En una misma semana, para incomodidad de los periodistas literarios, se murieron dos grandes escritores: Alberto Laiseca y Andrés Rivera. Pero claro, a la elite literaria siempre le cayó mejor Laiseca, pues, así lo parecía, empujaba las barreras de la escritura, escribió una novela descomunal y desmesuradamente extensa –Los Soria- que se hizo de culto, y escucharlo era magnético –tanto que la señal Isat le puso un ciclo de narraciones de relatos de horror que fue un éxito-. Además, Laiseca hablaba sin filtros, ya era leyenda viva –hasta tuvo papeles, en homenaje, en el cine-, y, muerto Fogwill, era el estandarte que quedaba para demostrar que la literatura, es también mugre, pucho e impostura. Cómo no quererlo a Laiseca.

Y por otra parte, cómo quererlo a Rivera: que escribía poco. Hablaba poco. Y parecía tan amargo que Sabato, al lado de él, era un optimista. En esa etiqueta, cayó Andrés: elogiado –hasta ahí nomás- por la crítica. Respetado –hasta ahí nomás- por los lectores. Premiado –hasta ahí nomás- por los premiadores.

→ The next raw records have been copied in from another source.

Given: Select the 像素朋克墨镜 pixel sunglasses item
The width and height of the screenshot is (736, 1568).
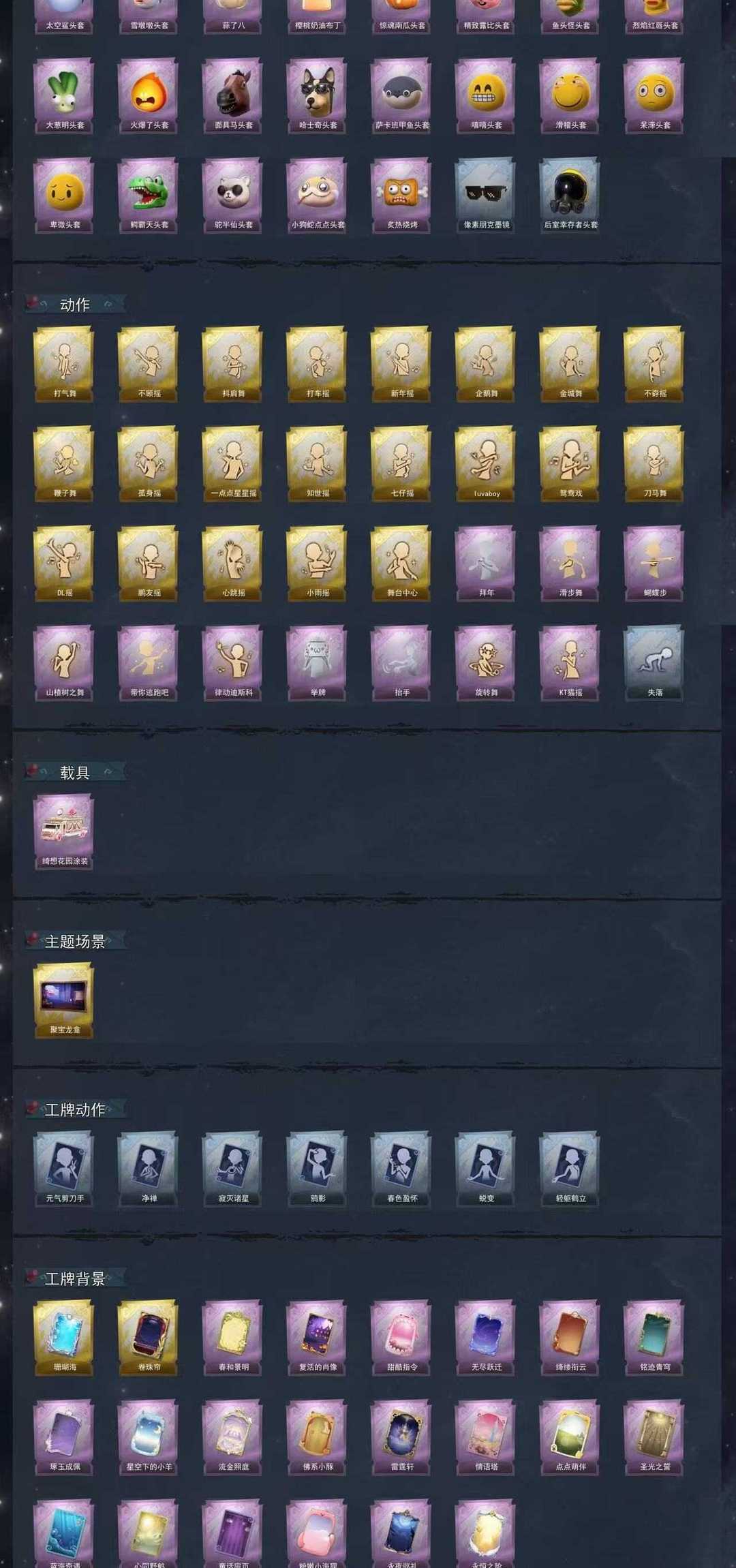Looking at the screenshot, I should tap(487, 195).
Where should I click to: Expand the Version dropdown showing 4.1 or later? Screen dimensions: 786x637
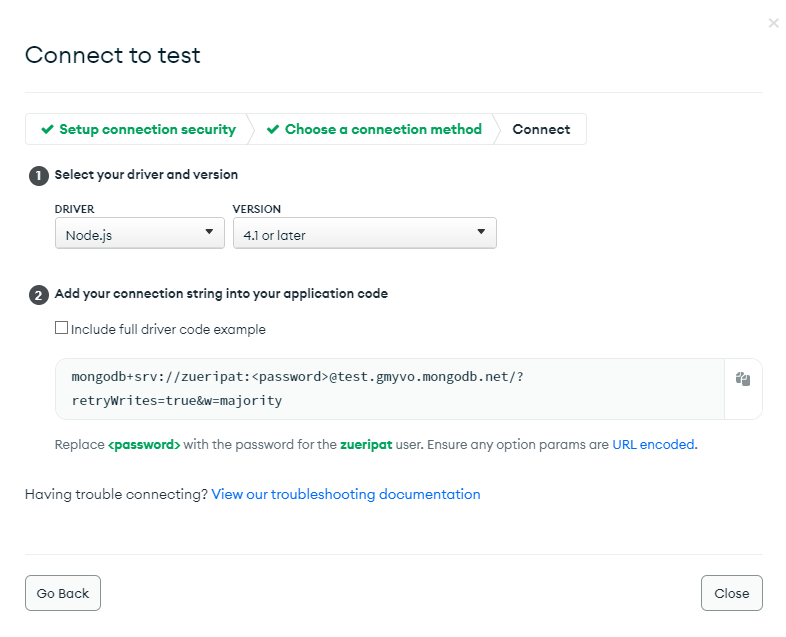tap(364, 234)
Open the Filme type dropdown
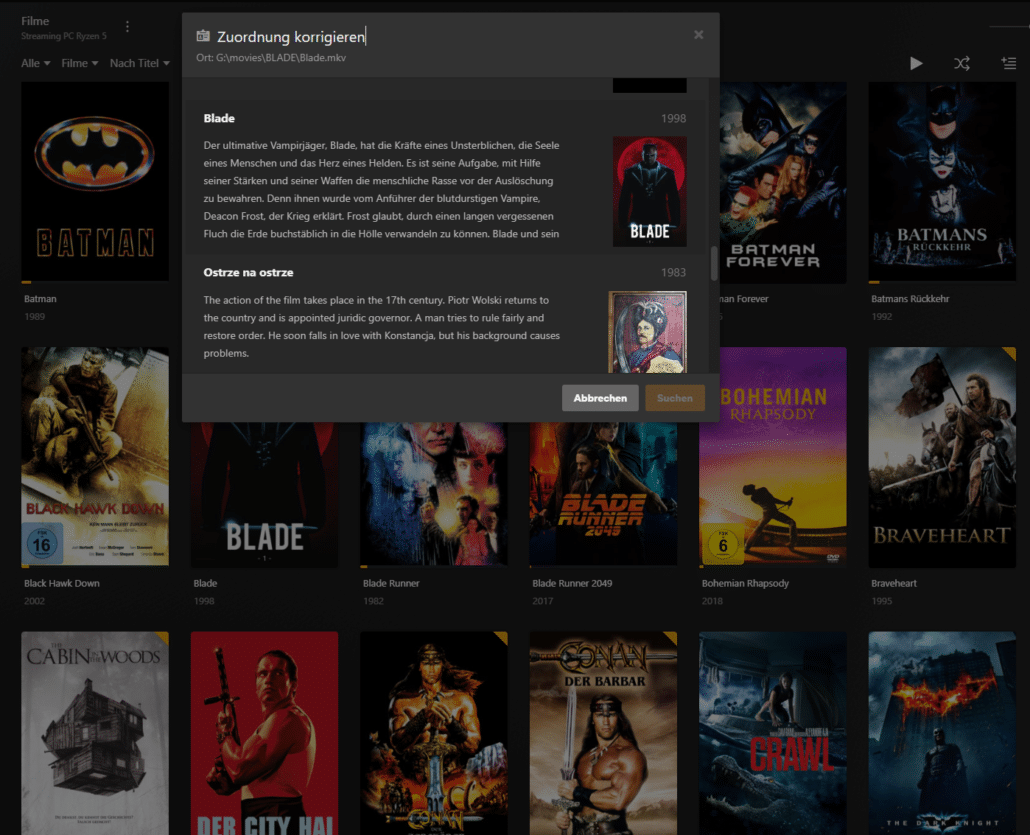The height and width of the screenshot is (835, 1030). coord(79,63)
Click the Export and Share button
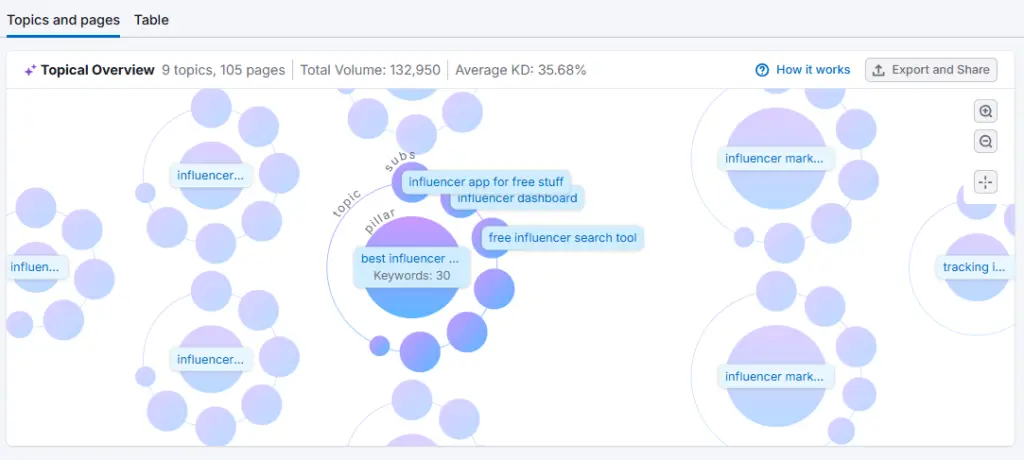 tap(931, 70)
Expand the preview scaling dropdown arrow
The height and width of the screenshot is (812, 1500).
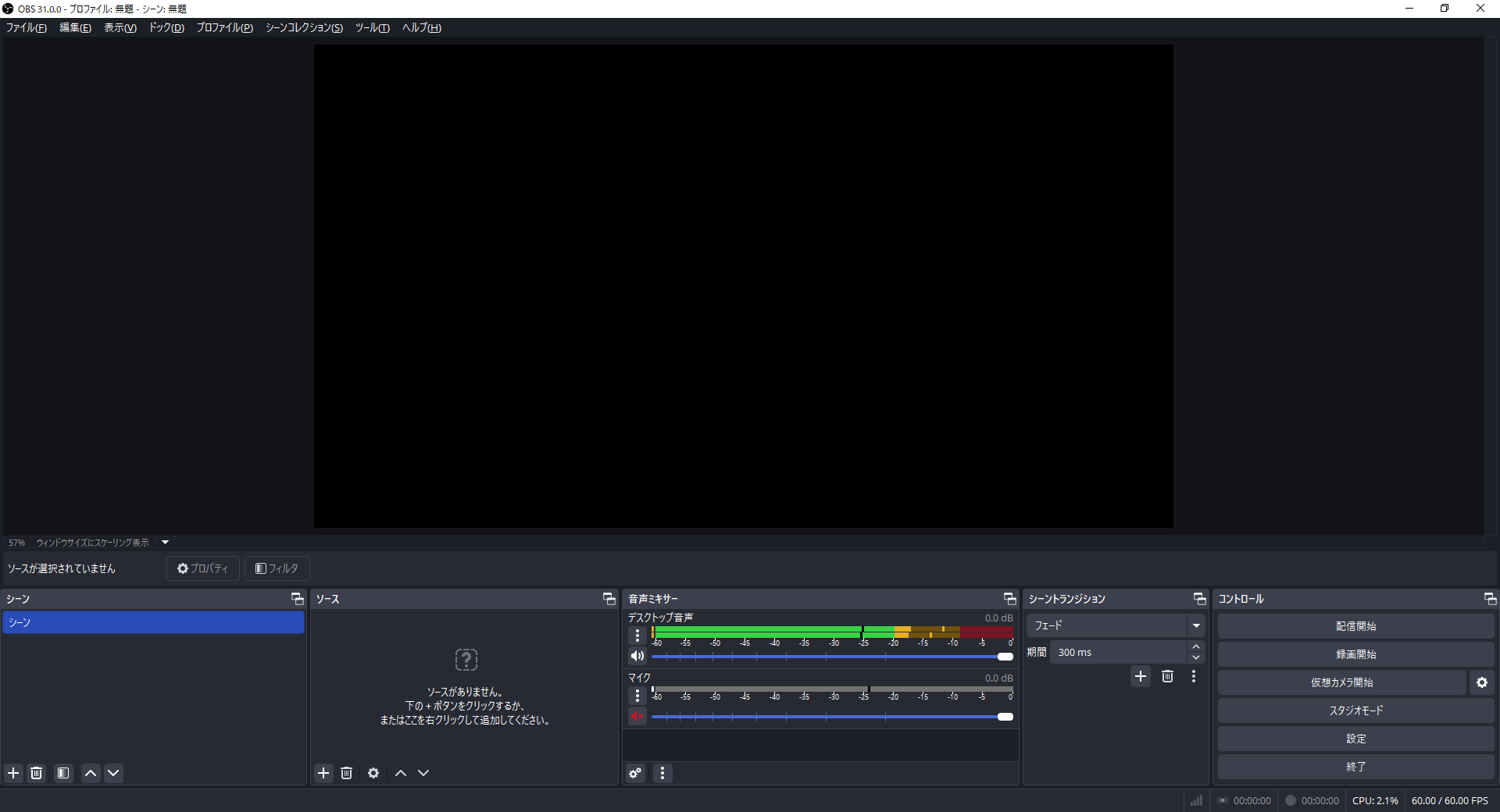tap(165, 543)
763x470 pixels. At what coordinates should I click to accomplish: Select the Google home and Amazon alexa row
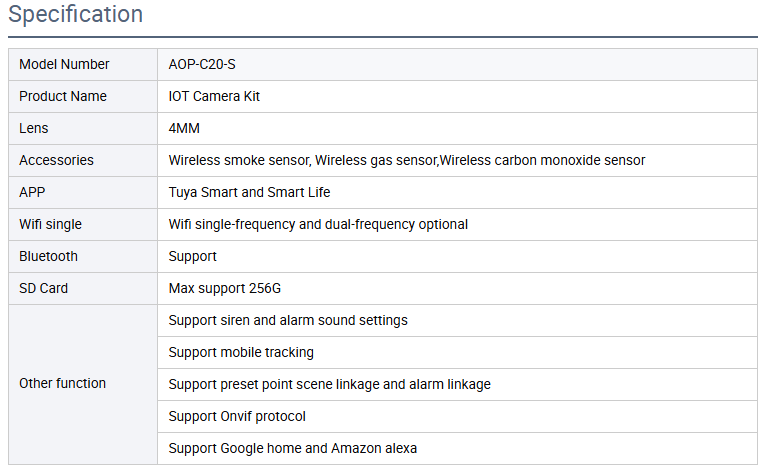tap(292, 448)
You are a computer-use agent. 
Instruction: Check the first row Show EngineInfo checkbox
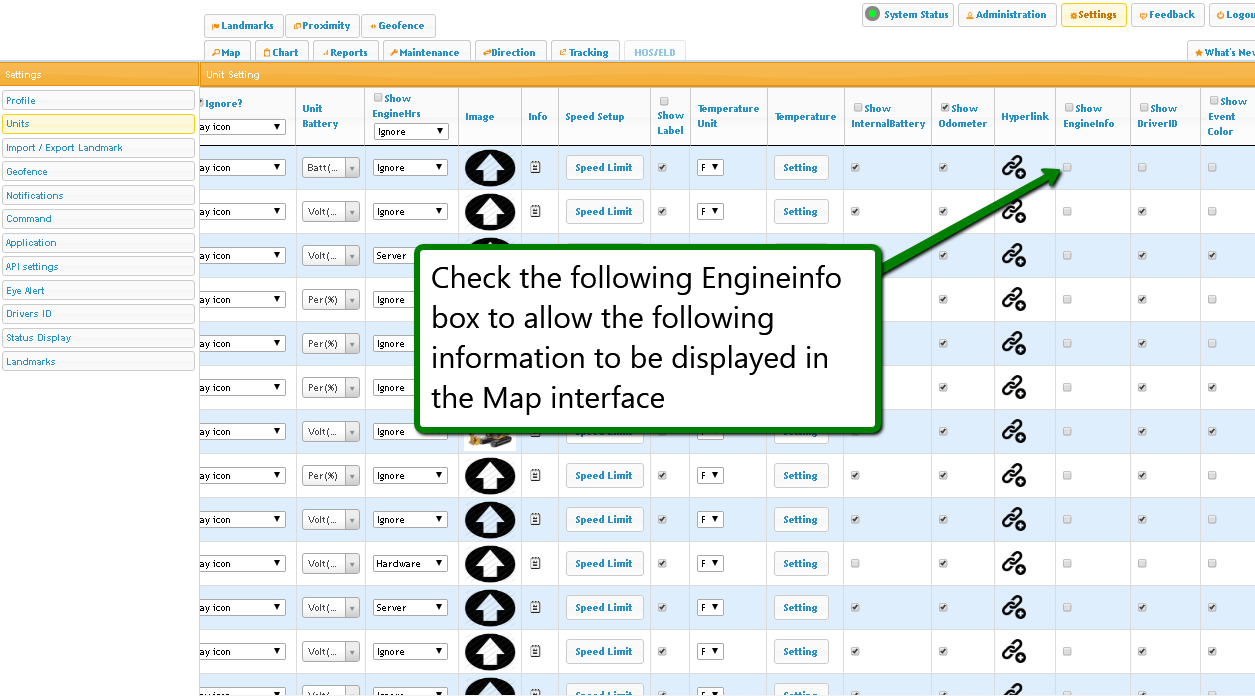tap(1067, 168)
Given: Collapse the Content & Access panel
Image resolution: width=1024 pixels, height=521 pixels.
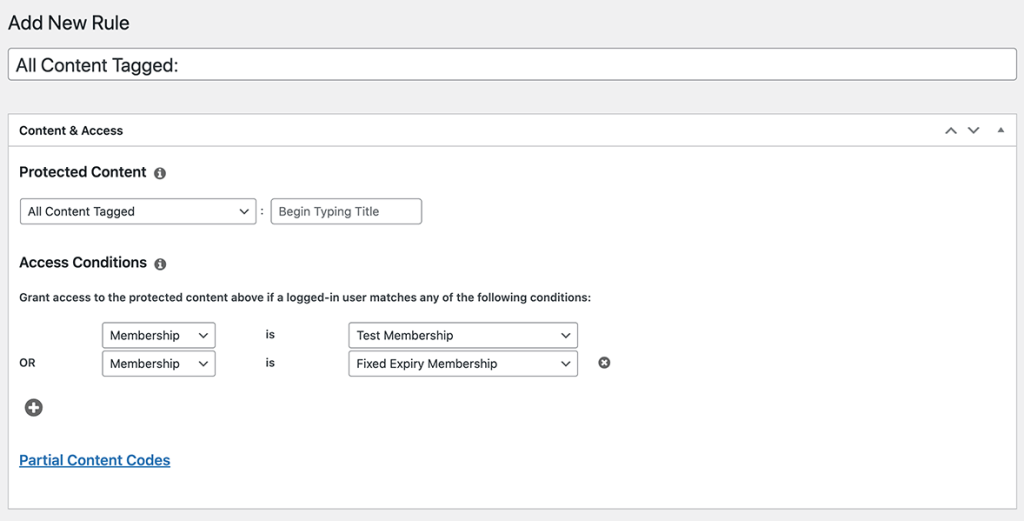Looking at the screenshot, I should coord(1000,131).
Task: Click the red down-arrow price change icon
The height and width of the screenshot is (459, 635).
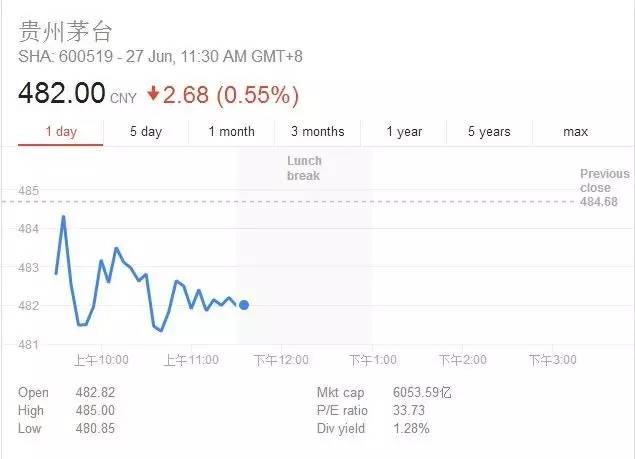Action: [x=153, y=94]
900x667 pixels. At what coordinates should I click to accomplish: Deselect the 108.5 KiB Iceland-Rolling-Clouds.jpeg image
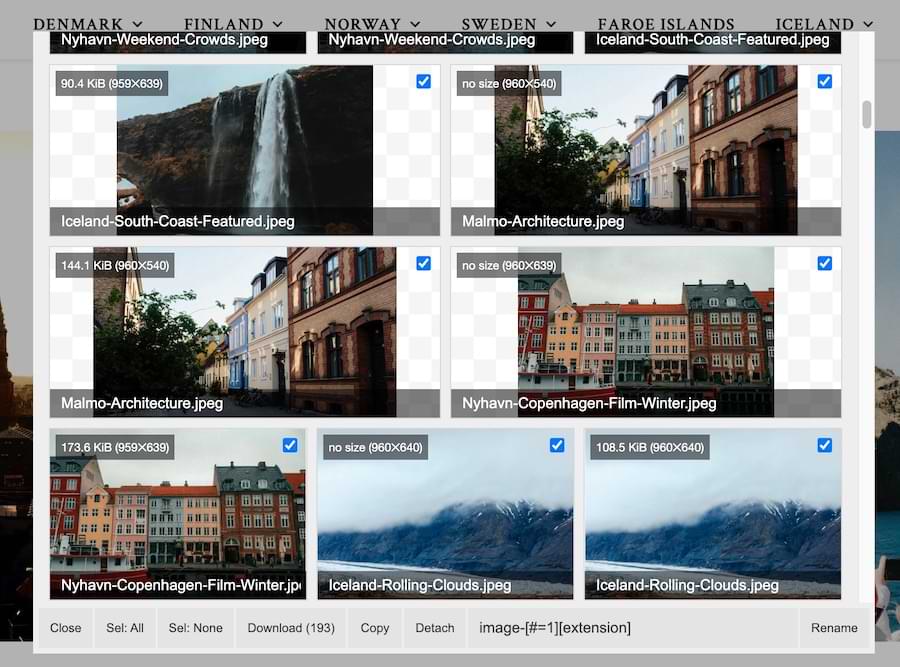tap(824, 445)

Rivera, sin embargo, era como Rulfo, lo poco que escribía valía mil veces lo mucho que escribían otros. Leer a Rivera era también leer, entre paréntesis, todo lo que él supo quitar. Hizo de la economía de palabras, recurso que el gran Antonio Di Benedetto llevó a la cima, un estilo propio. Quitó tanto que ya parecía más un haiku zen, que una novela. Y encontró en dos de sus novelas más reconocidas –La revolución es un sueño eterno y El farmer- aplicar esos silencios a la voz vieja de dos próceres en el final de sus días. Un capo.

Leo, releo –y recomiendo- El farmer cada vez que puedo. Pocos han logrado captar tan bien un monólogo interior. Allí, Rivera casi no escribe. Prácticamente tartamudea. Pocos textos de la literatura argentina, han sido, como este, tan musicales. Con una mano en el corazón: no me importa la exactitud o no, de su reconstrucción histórica de Rosas o Caseros. Me dedico a escribir y eso es lo que miro en los otros: cómo hacen lo que hacen. Y qué puedo tomar de ellos.

Y Rivera, que su nombre se llene de honor literario, era, en su escritura, personalísimo. Y a mí eso me encanta. Saber quién escribe con sólo leer una página. A eso llamo coherencia. Música propia.

Pero claro, Rivera, era medio hosco con los periodistas, tenía pocos amigos, salía cada muerte de obispo de su casa. Y tuvo la imprudencia de escribir libros cortos. Muy cortos. Y para la elite literaria local, eso siempre tiene sabor a poco. Ellos se lo pierden.